Short task:
Rewrite the listing from the line with "493x186 pixels. At" to the line with "(x=1081, y=1317)", substituting "image" for "screenshot" and leaving everything else unchanged. Omit the pictures from your answer.

Data shown:

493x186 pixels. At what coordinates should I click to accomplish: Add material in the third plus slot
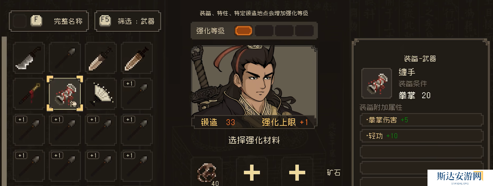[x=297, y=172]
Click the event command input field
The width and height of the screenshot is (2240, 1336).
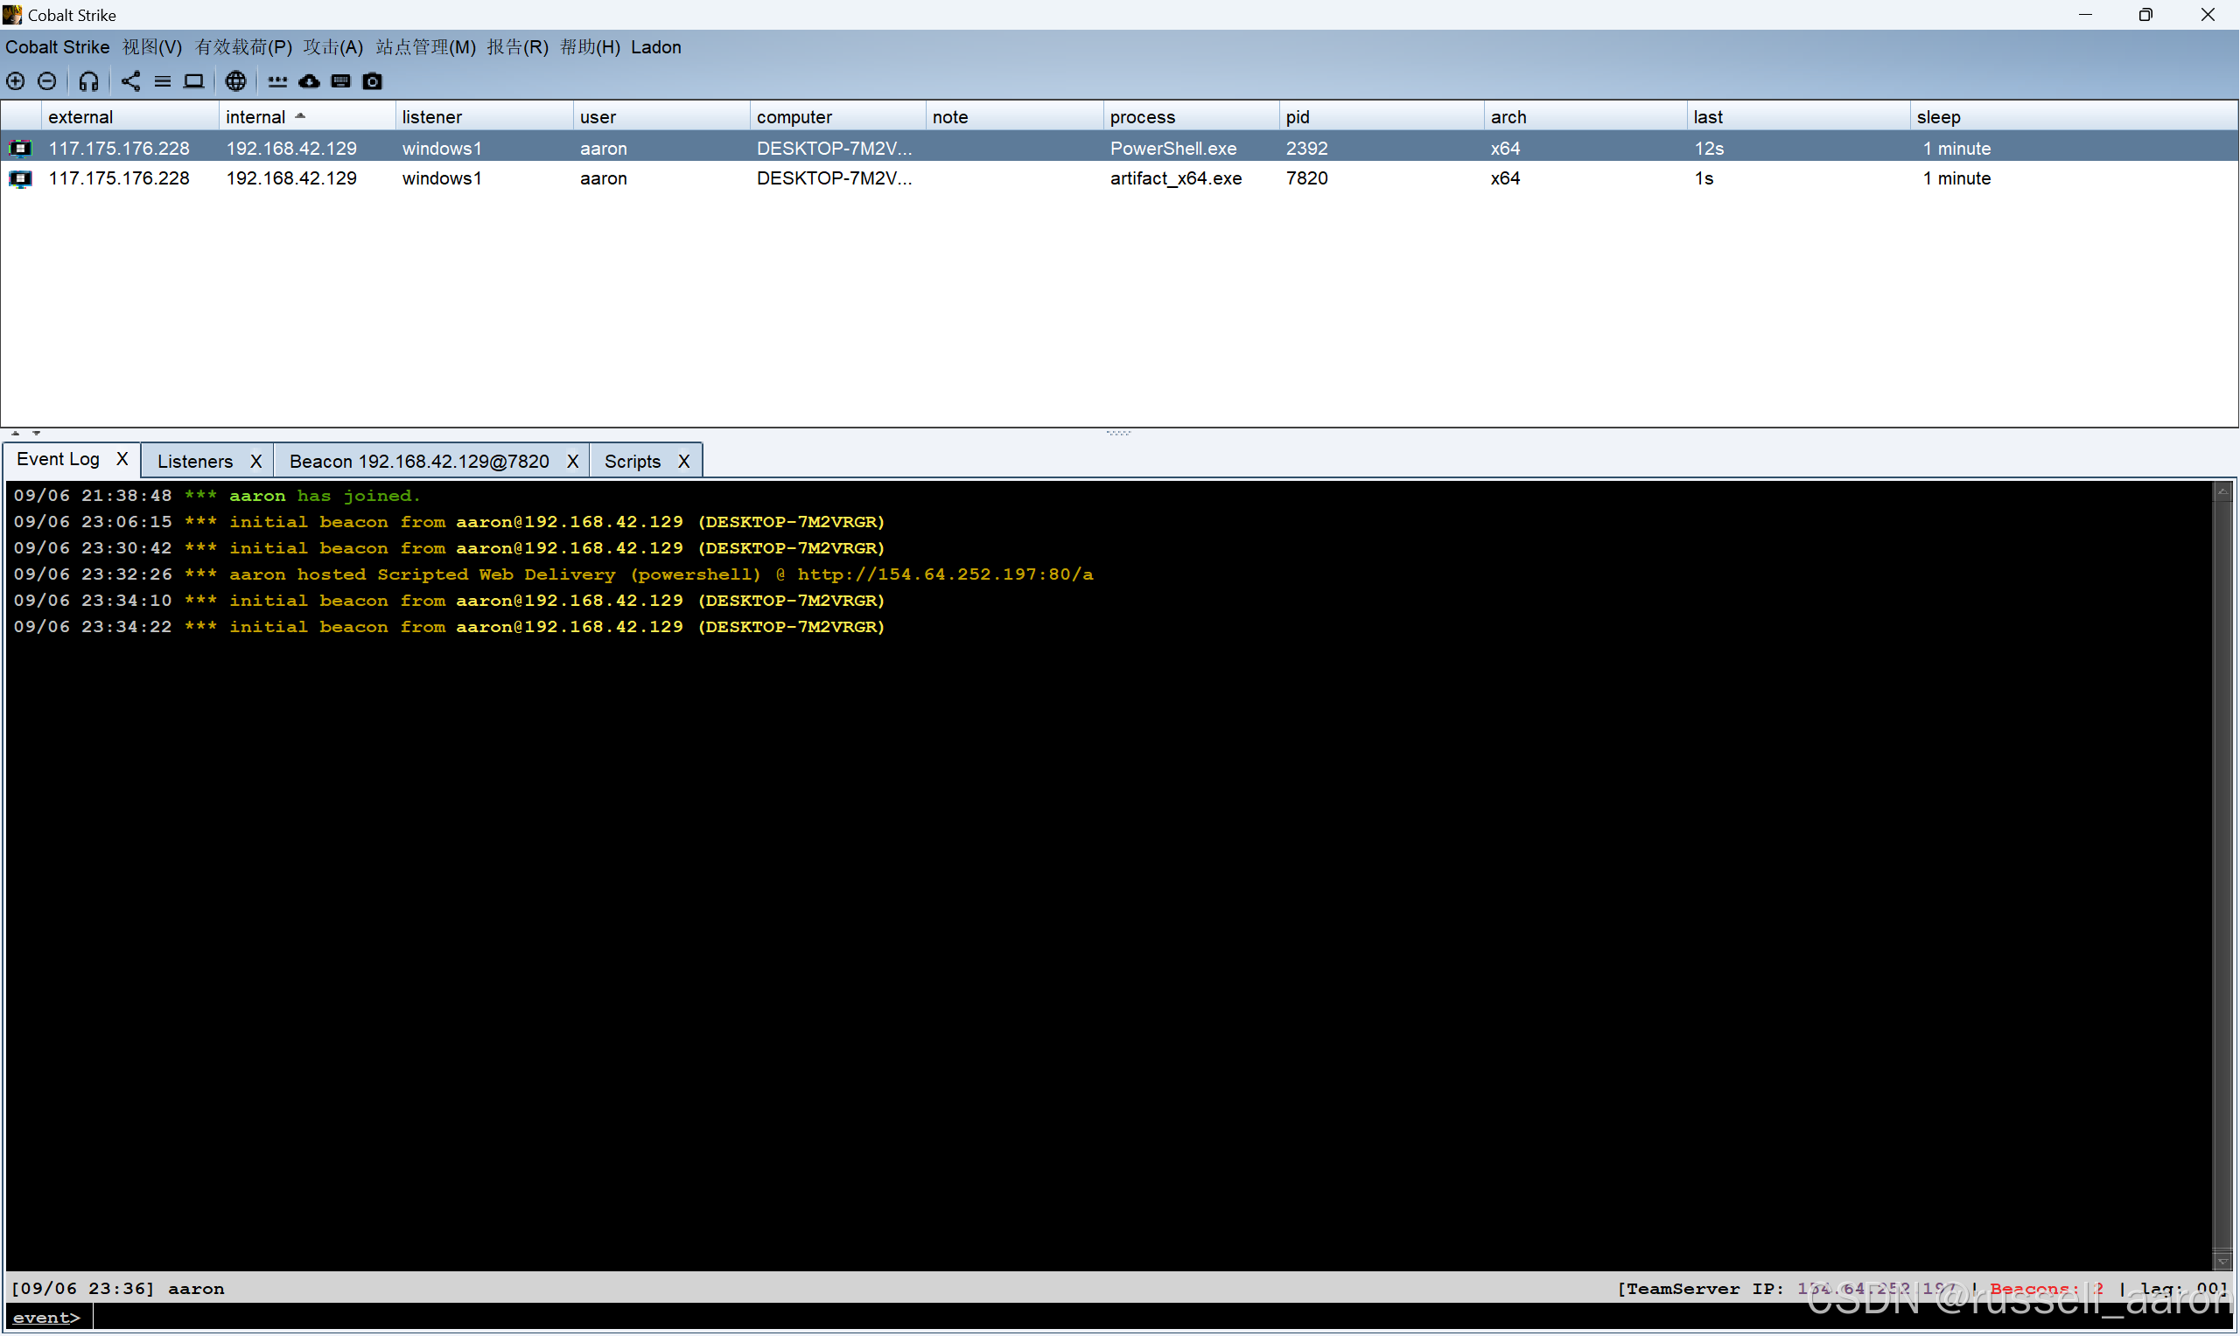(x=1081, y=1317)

* * *

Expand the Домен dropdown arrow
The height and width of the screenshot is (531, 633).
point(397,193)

--

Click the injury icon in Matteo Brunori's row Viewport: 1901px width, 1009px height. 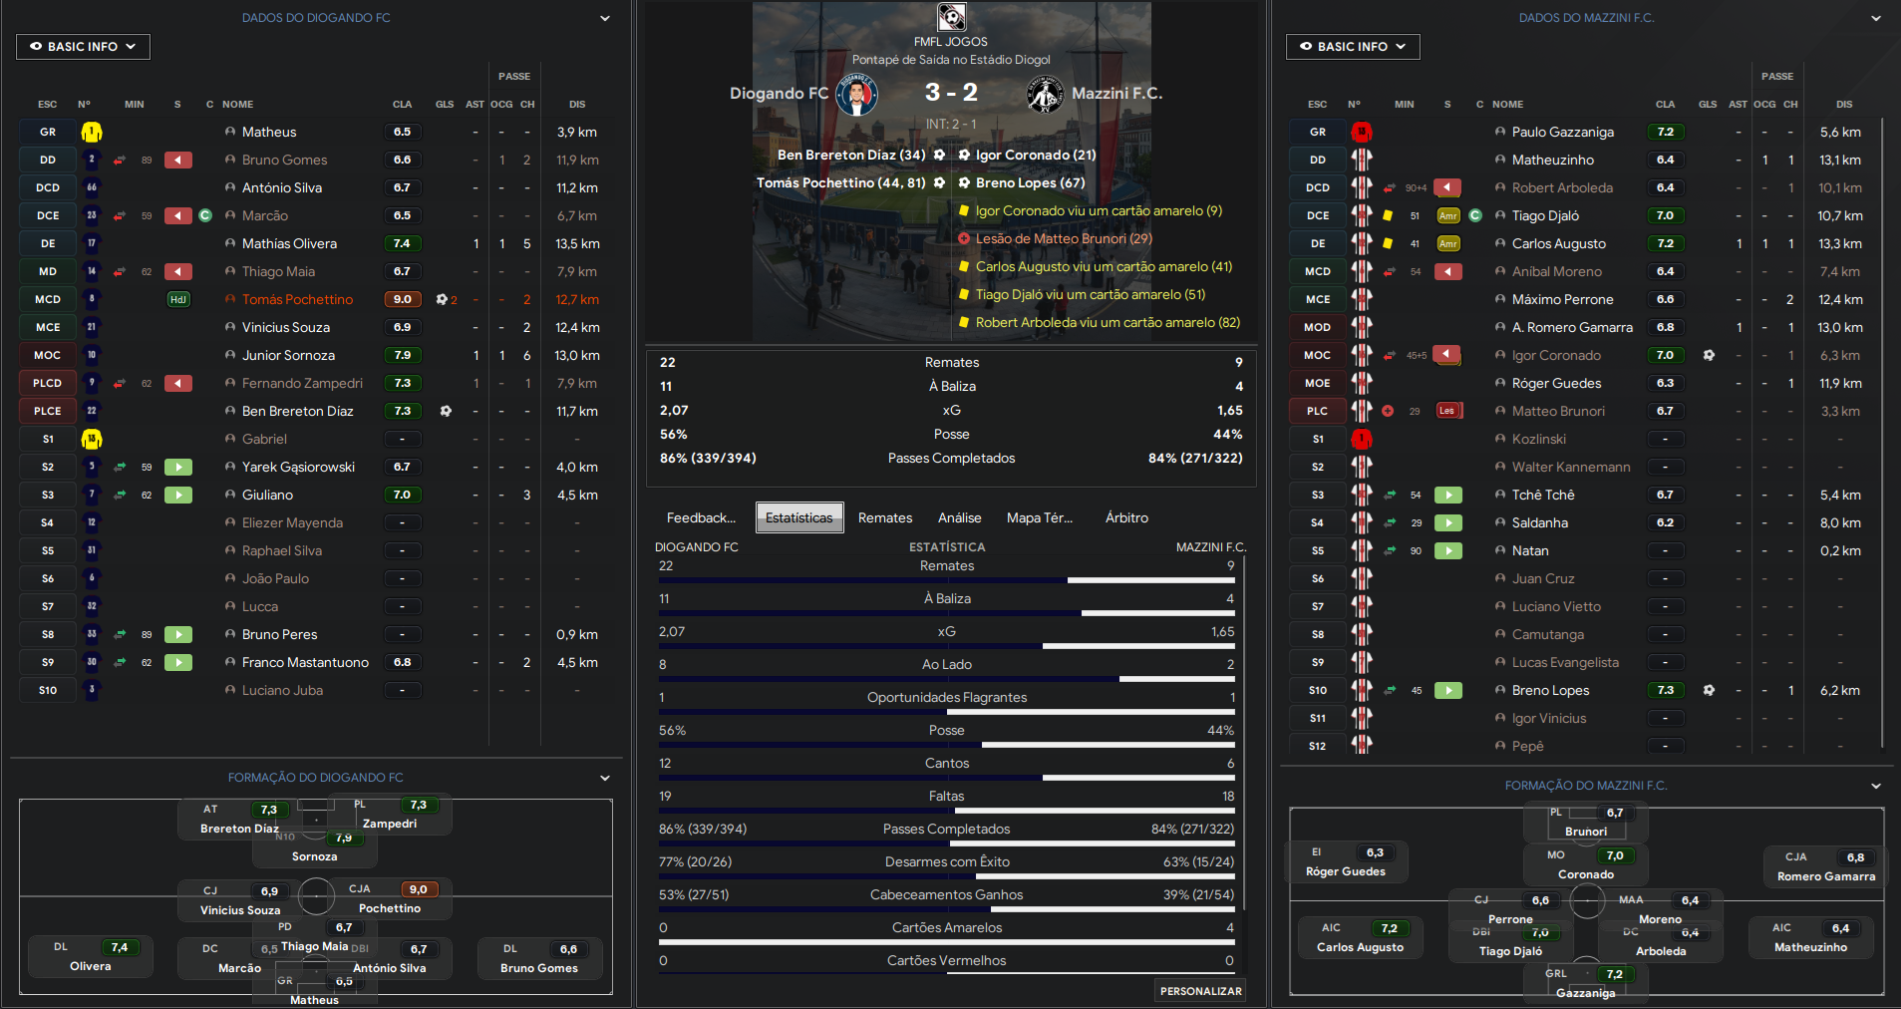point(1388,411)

Response to the exercise:
493x186 pixels. At what coordinates should I click to accomplish: Add material in the third plus slot
[x=297, y=172]
Click the event command input field
The width and height of the image is (2240, 1336).
(x=1081, y=1317)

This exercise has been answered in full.